Windowsマシンの場合,FT232H基板とPCをUSBケーブルで接続することによりドライバが自動的にインストールされます。プラグインの前にドライバを新しくインストールする場合は以下で説明する手順にしたがって実行します。またC++コードなどでプログラムを作成する場合は,手動インストール用のライブラリファイルも必要となります。

D2XXドライバのインストーラとライブラリファイルをダウンロードする場合,以下のページ

D2XX driverのダウンロードページ

にアクセスし,OSとプロセッサアーキテクチャで分類された表のところまでスクロールダウンしてください。

ダウンロードページにある表

表の一番上にWindowsデスクトップマシン用のソフトウェアのダウンロードリンクがあります。対応するOSはWindows 7, Windows 8/8.1, Windows 10, Windows 11です。

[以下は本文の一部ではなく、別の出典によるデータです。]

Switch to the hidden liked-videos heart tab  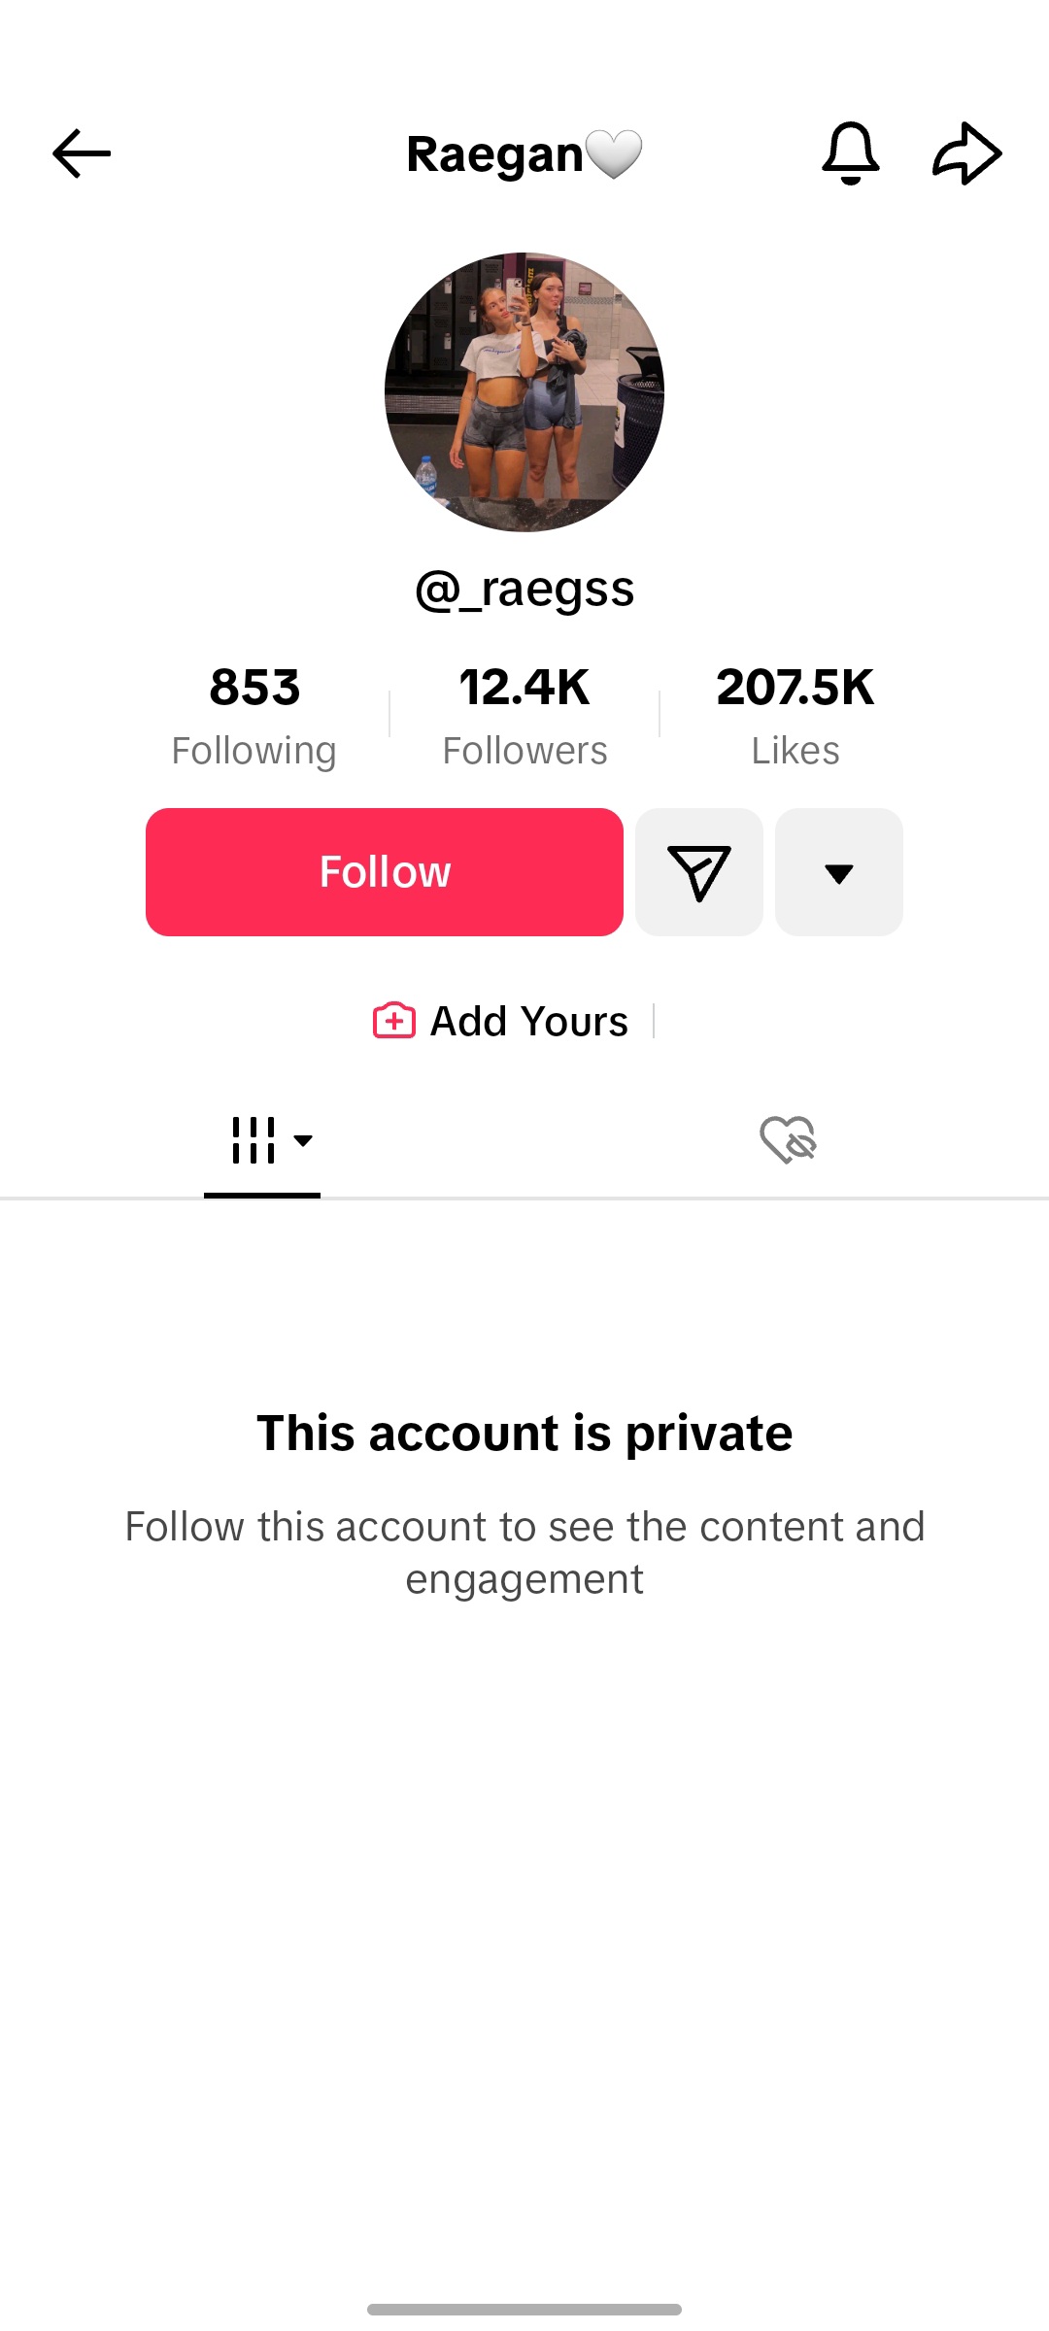(x=788, y=1139)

  • セットアップ用実行形式ファイルをダウンロード
    右端の“setup executable”をクリックしてzip形式ファイルをダウンロードする(現時点でファイル名はCDM212364_Setup.zip)。これを解凍してできるフォルダ内にあるCDM212364_Setup.exeがドライバをセットアップするための実行形式ファイルになる。(このファイルを以下ではインストーラと呼ぶことにします。)
  • プロセッサに対応した手動インストール用ライブラリをダウンロード
    Intel系64bitCPUの場合はX64(64-Bit)の欄をクリック。CDM v2.12.36.4 WHQL Certified.zipというファイルがダウンロードされるので,これを解凍する。解凍されたフォルダの中にライブラリのファイルが格納されている。(以下,このフォルダをライブラリフォルダと呼ぶことにします。)
ライブラリフォルダCDM v2.12.36.4 WHQL Certified)の内容

ドライバのインストール

  • インストール
    CDM212364_Setup.exeをダブルクリックして起動することで,インストールが実行される。ダイアログボックスが表示されるので,それに従う。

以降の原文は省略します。